How populations cohere: five rules for cooperation

Abstract

Subsequent chapters in this volume deal with populations as dynamic entities in time and space. Populations are, of course, made up of individuals, and the parameters which characterize aggregate behavior—population growth rate and so on— ultimately derive from the behavioral ecology and life-history strategies of these constituent individuals. In evolutionary terms, the properties of populations can only be understood in terms of individuals, which comes down to studying how life-history choices (and consequent genefrequency distributions) are shaped by environmental forces.
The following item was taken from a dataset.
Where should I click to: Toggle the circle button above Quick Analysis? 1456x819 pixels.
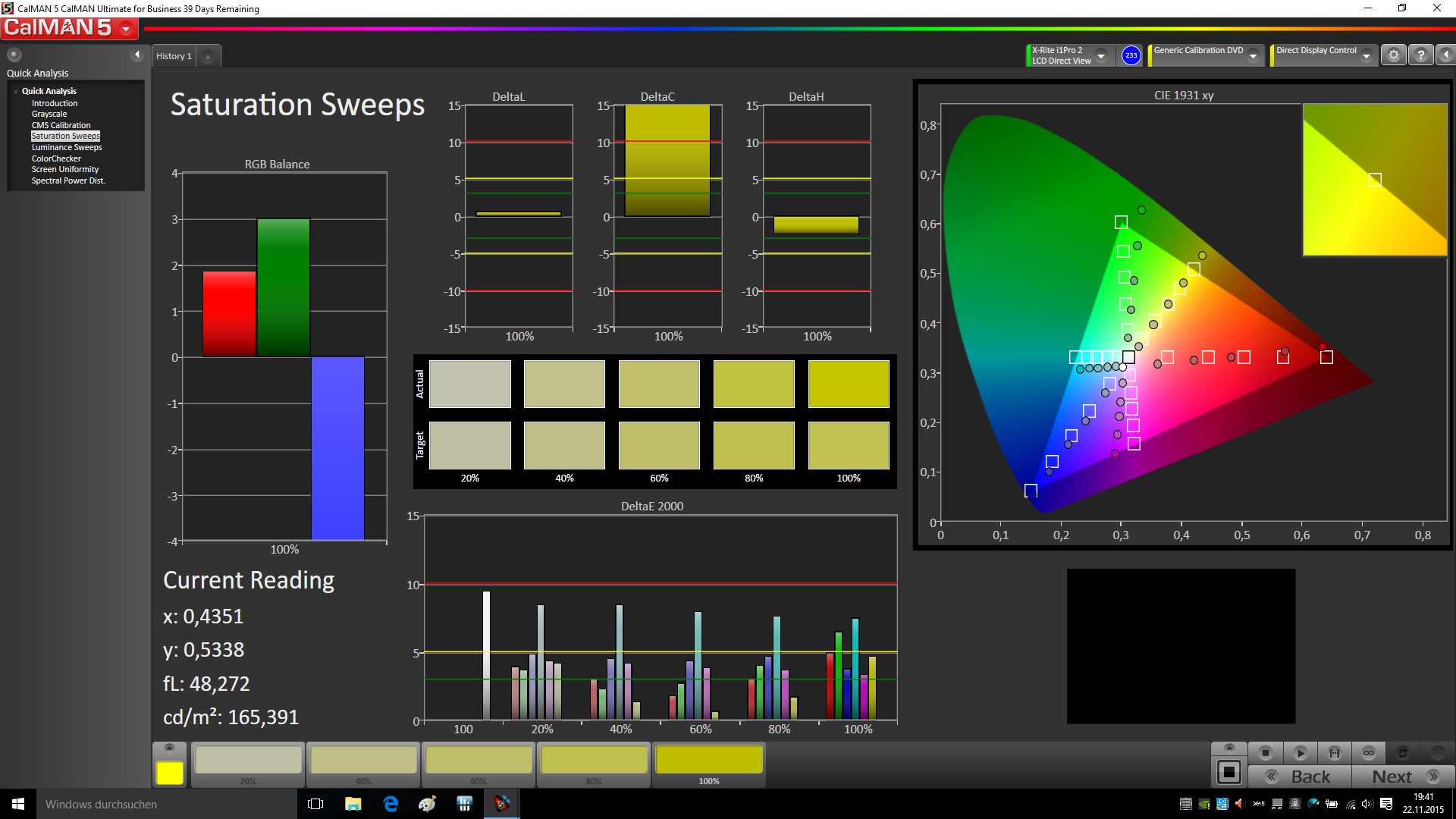pos(14,55)
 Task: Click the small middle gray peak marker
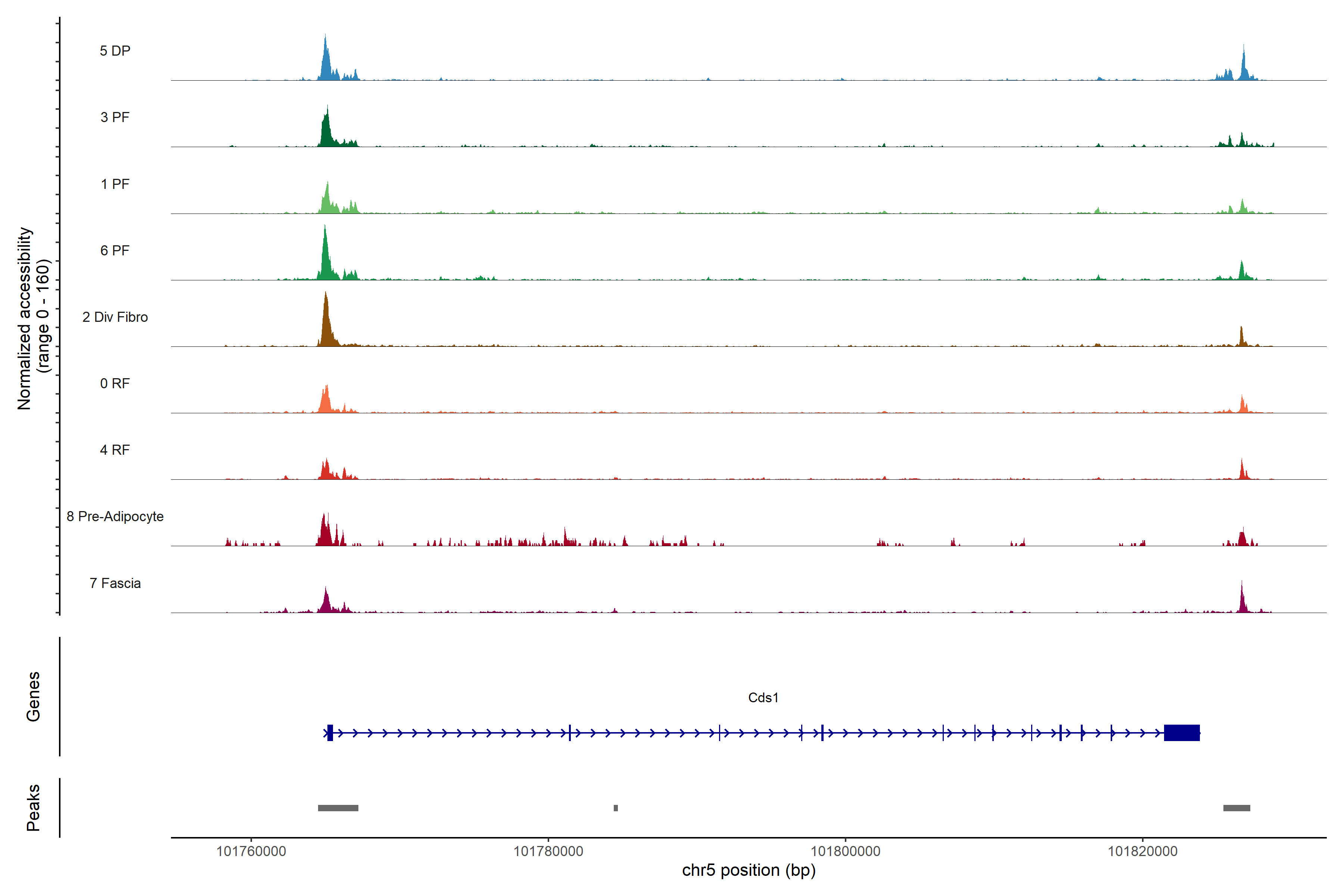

Many important aspects of group behavior— from alarm calls of birds and mammals to the complex institutions that have enabled human societies to flourish—pose problems of how cooperative behavior can evolve and be maintained. The puzzle was emphasized by Darwin, and remains the subject of active research today. In this book, we leave the large subject of individual organisms’ behavioral ecology and lifehistory choices to texts in that field (e.g. Krebs and Davies, 1997). Instead, we lead with a survey of work, much of it very recent, on five different kinds of mechanism whereby cooperative behavior may be maintained in a population, despite the inherent difficulty that cheats may prosper by enjoying the benefits of cooperation without paying the associated costs. Cooperation means that a donor pays a cost, c, for a recipient to get a benefit, b. In evolutionary biology, cost and benefit are measured in terms of fitness. While mutation and selection represent the main forces of evolutionary dynamics, cooperation is a fundamental principle that is required for every level of biological organization. Individual cells rely on cooperation among their components. Multicellular organisms exist because of cooperation among their cells. Social insects are masters of cooperation. Most aspects of human society are based on mechanisms that promote cooperation. Whenever evolution constructs something entirely new (such as multicellularity or human language), cooperation is needed. Evolutionary construction is based on cooperation. The five rules for cooperation which we examine in this chapter are: kin selection, direct reciprocity, indirect reciprocity, graph selection, and group selection. Each of these can promote cooperation if specific conditions are fulfilled.